Tumour necrosis factor alpha (TNF α) leads to β cell damage in type 1 diabetes (T1DM) but also causes insulin resistance (IR). It modulates dipeptidyl peptidase-4 (DPP-4) activity, adipokine linked with both IR and T1DM. We were interested if there is an association of TNF α in conjunction with DPP-4 and IR in T1DM. DPP-4 activity, TNF α concentration measurements, and insulin sensitivity calculation using estimated glucose disposal rate (eGDR) equation were performed in 70 T1DM patients. They were divided into two groups according to eGDR median. The group with higher IR had higher value of DPP-4 activity (27.57±1.77 vs. 18.33±1.14, p<0.001) and TNF α concentration (12.91±0.83 vs. 6.72±0.36, p<0.001). TNF α concentration and DPP-4 activity negatively correlated with eGDR (r=-0.616, p<0.001 and r=-0.643, p<0.001) while correlating positively with each other (r=0.422; p=0.001).

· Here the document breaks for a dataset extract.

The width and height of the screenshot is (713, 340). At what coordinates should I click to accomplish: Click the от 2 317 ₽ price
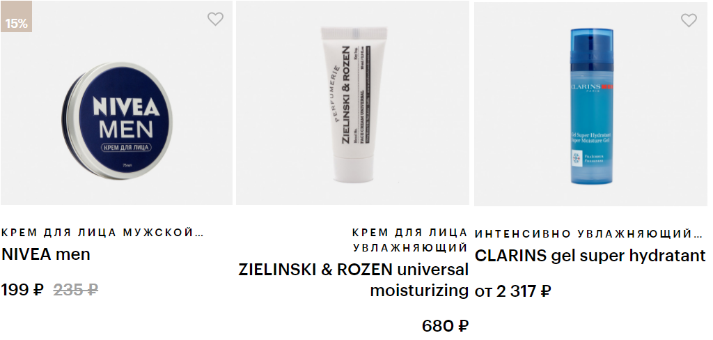513,291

The linear regression showed that eGDR decreases for 0.166mgkg(-1)min(-1) by TNF α concentration increase of 1pg/mL (p<0.001) and for 0.090mgkg(-1)min(-1) by DPP-4 activity increase of 1 U/L (p=0.001) when adjusted for age, gender disease duration, glycated haemoglobin, body mass index and waist-to-hip ratio. eGDR decreased by additional 0.60mgkg(-1)min(-1) (B=-0.150, p<0.001) when DPP-4 activity was additionally adjusted for TNF α. TNF α concentration is associated with IR, correlates with its severity and increases the drop in insulin sensitivity modulated by DPP-4 activity. Whether TNF α involvement in the insulin signalling pathway is mediated by DPP-4 activity needs to be further evaluated.